At the "WTF : WTF's The Future?" event yesterday a comment by Romek Szczesniak of "SpikyBlackCat" got me thinking again about the likely order in which types of content produced for distribution over the Internet by independent artists is likely to enter the mass market. What I am talking about here is content produced by individuals/small groups/collaborations (i.e. a highly fragmented production base), not material produced and released by the major record labels / movie studios - although the sharing of back catalogs from such organisations over P2P networks cannot be underestimated in terms of stimulating demand for this type of material.

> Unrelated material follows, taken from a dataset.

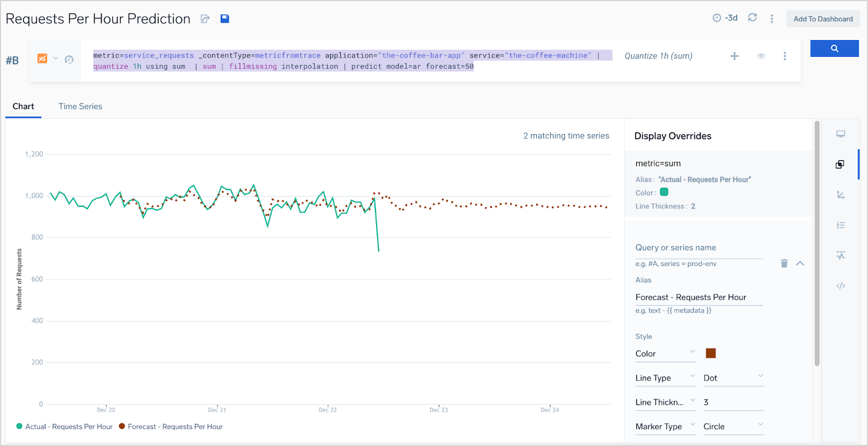Select the Chart tab

tap(23, 107)
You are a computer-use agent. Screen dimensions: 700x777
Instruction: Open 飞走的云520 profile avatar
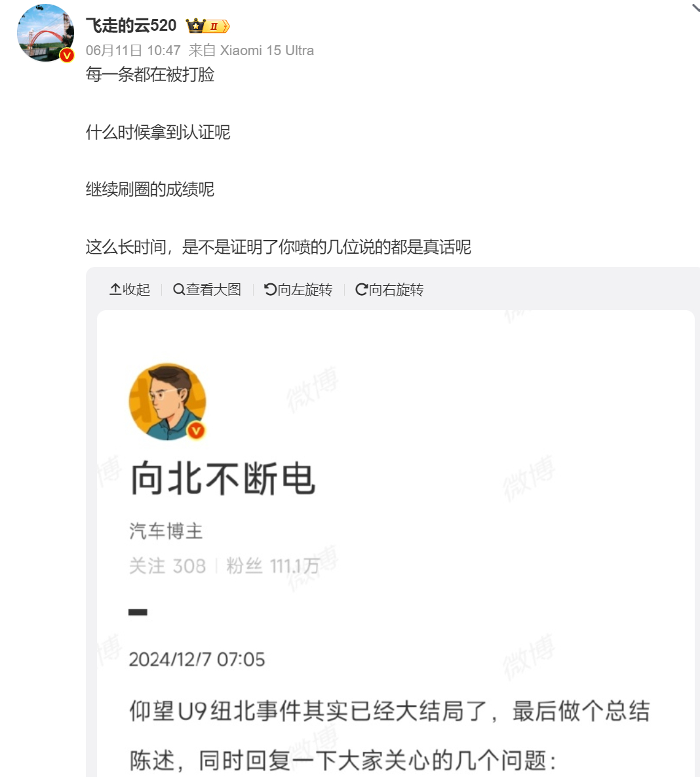pyautogui.click(x=45, y=33)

Basically MP3s are/have initially been the most popular file type produced for distribution over the Internet due to their small size and ease of use (only need an audio device to consume, rather than visual display for movies and pictures) and have been followed by other audio file formats (AAC, WAV etc). It would appear that music videos are likely to be the next popular step due to their relatively small size and the large user base that has established potential demand for related subject matter. There is also a strong incentive to produce such material as it is excellent for promotional purposes. Then small (5-10 mins) independent films (initially created under optimal quality settings for Internet distribution) on subjects that appeal should become popular, followed by TV style programs of 15-30 mins and finally full length films.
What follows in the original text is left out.